═════ EXTRACTED INFORMATION

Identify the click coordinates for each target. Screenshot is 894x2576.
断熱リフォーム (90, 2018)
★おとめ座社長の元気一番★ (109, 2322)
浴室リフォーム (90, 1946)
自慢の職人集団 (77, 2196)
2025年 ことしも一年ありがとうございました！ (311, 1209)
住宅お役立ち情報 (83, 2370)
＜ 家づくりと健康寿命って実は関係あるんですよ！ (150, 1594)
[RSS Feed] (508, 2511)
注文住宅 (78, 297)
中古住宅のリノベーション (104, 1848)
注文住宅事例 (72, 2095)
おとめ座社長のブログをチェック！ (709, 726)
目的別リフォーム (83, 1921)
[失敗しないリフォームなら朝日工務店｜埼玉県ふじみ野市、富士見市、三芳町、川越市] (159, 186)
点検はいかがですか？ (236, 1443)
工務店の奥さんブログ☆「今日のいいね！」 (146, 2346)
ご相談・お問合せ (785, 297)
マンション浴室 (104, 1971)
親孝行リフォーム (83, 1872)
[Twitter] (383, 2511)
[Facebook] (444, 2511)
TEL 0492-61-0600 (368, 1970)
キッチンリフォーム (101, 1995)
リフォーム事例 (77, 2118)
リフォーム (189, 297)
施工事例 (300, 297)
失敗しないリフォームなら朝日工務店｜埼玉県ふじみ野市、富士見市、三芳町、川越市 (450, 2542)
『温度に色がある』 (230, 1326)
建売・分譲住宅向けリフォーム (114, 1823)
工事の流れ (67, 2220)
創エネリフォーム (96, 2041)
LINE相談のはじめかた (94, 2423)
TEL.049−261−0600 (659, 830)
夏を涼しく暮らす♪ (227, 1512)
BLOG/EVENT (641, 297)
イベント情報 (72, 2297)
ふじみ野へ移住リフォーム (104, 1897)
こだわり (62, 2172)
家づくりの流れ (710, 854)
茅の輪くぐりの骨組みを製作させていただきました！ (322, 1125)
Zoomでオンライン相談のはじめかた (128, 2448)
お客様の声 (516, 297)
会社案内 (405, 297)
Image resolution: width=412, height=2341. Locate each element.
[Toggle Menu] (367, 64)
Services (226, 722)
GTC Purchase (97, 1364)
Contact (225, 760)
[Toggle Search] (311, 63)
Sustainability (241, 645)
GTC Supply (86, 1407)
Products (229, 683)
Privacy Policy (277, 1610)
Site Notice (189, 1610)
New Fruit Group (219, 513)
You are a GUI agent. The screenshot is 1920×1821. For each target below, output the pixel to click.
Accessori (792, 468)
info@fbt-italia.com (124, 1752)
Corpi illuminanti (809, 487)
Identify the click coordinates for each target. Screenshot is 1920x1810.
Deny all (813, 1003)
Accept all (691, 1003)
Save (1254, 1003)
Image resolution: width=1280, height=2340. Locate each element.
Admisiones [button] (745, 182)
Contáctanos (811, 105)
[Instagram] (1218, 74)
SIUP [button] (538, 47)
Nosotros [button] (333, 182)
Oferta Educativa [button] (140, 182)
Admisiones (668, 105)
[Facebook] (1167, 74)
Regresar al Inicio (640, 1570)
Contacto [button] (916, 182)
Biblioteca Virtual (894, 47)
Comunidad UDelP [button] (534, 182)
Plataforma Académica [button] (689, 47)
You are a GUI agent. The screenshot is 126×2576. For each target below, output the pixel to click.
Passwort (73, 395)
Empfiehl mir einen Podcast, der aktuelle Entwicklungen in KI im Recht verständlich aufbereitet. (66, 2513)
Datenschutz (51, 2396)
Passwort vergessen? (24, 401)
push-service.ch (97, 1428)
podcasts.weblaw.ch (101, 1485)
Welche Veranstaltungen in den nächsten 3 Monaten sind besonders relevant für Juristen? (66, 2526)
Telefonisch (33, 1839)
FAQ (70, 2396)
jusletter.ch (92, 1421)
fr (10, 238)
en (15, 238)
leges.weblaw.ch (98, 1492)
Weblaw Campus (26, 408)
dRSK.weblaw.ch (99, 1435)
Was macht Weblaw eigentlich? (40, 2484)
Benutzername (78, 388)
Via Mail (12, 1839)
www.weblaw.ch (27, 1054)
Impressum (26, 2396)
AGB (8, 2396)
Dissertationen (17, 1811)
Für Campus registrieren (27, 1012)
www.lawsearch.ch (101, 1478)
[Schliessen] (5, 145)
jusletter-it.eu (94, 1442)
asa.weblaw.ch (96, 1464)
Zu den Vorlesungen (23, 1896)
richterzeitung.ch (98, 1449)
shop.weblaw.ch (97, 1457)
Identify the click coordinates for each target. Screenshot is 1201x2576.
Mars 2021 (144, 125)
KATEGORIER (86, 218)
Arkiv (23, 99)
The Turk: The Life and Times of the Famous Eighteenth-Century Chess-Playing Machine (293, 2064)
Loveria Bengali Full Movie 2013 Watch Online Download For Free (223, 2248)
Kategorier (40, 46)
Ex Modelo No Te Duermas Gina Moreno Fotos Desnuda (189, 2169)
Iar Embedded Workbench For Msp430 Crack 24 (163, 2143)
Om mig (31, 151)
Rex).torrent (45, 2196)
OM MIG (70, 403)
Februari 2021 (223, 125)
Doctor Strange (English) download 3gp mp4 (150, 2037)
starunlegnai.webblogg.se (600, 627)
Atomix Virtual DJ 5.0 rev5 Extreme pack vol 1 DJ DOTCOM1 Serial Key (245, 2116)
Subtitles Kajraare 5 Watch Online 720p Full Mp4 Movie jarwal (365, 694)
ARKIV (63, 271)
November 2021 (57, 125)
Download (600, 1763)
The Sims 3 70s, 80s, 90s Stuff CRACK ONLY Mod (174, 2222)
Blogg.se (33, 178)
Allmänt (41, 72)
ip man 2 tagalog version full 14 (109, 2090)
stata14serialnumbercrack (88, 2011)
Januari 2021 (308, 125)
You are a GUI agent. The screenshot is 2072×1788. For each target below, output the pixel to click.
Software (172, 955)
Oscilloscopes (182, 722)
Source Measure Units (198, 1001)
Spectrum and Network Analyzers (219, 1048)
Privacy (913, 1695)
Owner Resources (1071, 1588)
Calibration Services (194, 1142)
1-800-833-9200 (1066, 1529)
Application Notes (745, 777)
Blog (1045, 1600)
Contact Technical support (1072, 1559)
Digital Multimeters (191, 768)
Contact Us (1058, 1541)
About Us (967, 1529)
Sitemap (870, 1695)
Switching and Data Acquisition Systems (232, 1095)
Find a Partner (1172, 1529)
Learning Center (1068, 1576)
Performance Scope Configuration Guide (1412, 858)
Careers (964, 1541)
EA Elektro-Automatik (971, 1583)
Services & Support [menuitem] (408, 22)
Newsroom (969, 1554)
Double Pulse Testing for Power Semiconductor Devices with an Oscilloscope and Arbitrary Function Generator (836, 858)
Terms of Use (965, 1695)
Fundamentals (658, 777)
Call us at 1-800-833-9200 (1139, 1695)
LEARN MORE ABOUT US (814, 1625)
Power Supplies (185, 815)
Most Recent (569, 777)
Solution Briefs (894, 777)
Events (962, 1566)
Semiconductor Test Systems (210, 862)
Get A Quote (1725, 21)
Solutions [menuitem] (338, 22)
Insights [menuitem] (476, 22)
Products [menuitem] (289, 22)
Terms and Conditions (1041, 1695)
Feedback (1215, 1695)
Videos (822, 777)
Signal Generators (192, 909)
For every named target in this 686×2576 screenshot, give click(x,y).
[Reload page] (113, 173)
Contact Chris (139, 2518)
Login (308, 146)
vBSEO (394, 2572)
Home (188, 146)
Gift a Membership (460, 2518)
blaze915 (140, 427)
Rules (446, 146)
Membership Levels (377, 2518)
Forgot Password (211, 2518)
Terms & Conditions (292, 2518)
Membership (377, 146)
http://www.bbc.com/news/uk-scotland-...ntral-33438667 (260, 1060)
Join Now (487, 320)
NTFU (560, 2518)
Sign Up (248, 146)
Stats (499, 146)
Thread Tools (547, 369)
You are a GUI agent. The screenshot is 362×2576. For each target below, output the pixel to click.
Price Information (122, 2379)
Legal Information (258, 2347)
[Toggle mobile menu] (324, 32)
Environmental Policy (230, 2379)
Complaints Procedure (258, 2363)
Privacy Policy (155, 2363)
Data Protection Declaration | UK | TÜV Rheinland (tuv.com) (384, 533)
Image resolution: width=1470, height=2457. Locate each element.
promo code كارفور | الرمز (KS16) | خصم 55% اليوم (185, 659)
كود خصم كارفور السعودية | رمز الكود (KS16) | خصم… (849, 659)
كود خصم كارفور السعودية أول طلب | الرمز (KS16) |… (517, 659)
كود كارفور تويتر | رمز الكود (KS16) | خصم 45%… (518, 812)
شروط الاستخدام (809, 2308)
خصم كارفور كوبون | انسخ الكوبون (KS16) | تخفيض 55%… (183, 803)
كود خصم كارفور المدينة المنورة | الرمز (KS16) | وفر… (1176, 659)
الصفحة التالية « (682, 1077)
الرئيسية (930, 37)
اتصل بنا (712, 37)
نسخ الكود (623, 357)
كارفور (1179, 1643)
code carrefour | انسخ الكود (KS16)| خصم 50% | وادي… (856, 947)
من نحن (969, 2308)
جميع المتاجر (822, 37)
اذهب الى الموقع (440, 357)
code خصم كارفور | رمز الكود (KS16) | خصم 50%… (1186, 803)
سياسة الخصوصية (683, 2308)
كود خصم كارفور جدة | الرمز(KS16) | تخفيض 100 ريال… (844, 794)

══════════

PROBLEM STATEMENT:
Return the lines of the records that include the string "Virtual".

ANSWER TO THE PROBLEM:
Biblioteca Virtual (894, 47)
Atomix Virtual DJ 5.0 rev5 Extreme pack vol 1 DJ DOTCOM1 Serial Key (245, 2116)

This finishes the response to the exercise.